Bi-directional Power Control and Burst Transmission Mode: Almost all current Broadband Wireless Architectures, whether FDD or TDD, employ power control only in the upstream direction. Furthermore, transmissions in the downstream direction are sent in the continuous mode, using the maximum transmit power. Such a design significantly increases the total amount of radiated power, and hence the resulting CCI. PacketMAX on the other hand, employs power control in both upstream and downstream directions. In addition, both upstream and downstream transmissions are sent in the burst mode. These features lead to the following benefits:

  • Since downstream power is radiated only when there is traffic to be sent, this reduces the amount of CCI
  • Due to downstream power control, customer premise equipment that is close to the base station does not require a large amount of radiated power, thus reducing the total amount of radiated power and the resulting CCI.

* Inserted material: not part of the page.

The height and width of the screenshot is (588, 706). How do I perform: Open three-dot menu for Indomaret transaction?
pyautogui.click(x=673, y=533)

Polarization Diversity: The Aperto PacketMAX System employs antennae that can radiate power in both horizontal and vertical polarizations. The significance of this feature in mitigating CCI is due to the fact that a signal which is of a certain polarity causes very little interference to another signal which is at the same frequency but of opposite polarity. As a result, by employing polarization diversity, it is possible to achieve a high degree of frequency re-use while keeping the amount of CCI under control. The PacketMAX system allows both transmit and receive polarity to be adjusted dynamically, as a function of current conditions. It employs an advanced algorithm that adapts the optimal polarity orientation at each customer premise site as a function of CCI and propagation properties of the wireless link.

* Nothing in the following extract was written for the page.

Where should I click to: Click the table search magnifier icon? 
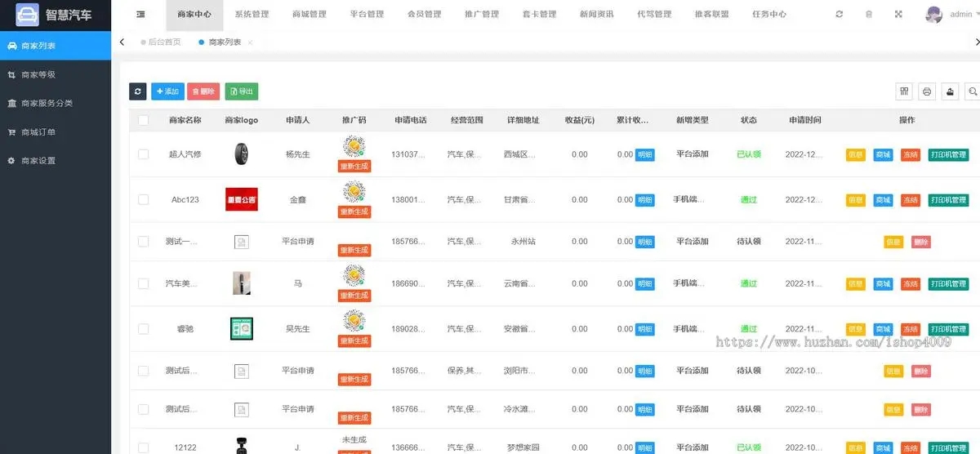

Adaptive Wireless Packet Size and Schedule Adjustment: In a burst mode transmission system, the amount of interference caused by a burst, and also its susceptibility to being interfered by another burst, is proportional to the size of the data burst. The PacketMAX system employs a novel wireless transport layer in which the size and parameter set of each wireless burst can be adaptively tailored to the link between the base station and the customer premise equipment. Hence, if CCI is a significant issue in the transmission environment (such as license-exempt spectrum), then the system can adaptively reduce the size of the wireless bursts, thus reducing its effect. In addition, the PacketMAX system also employs an advanced scheduling algorithm that is capable of staggering the transmissions from sectors that are subject to CCI, thus reducing its effect.

Wireless Packet Re-transmissions: To further combat CCI, the PacketMAX system uses wireless packet re-transmissions. This is a very effective and powerful tool against CCI, and it enables the system to function effectively and provide good performance even in the presence of CCI. The wireless transport layer fragments an IP packet into smaller Wireless Protocol Data Units (WPDU), each of which can be individually re-transmitted over the wireless link. The number of re-transmissions allowed can be tailored to be a function of the degree of CCI existing in the system. TDMA-based burst transmission, in combination with re-transmissions in case of CCI-induced errors, provides an extremely powerful tool against all kinds of interference conditions and significantly increases the robustness of the system.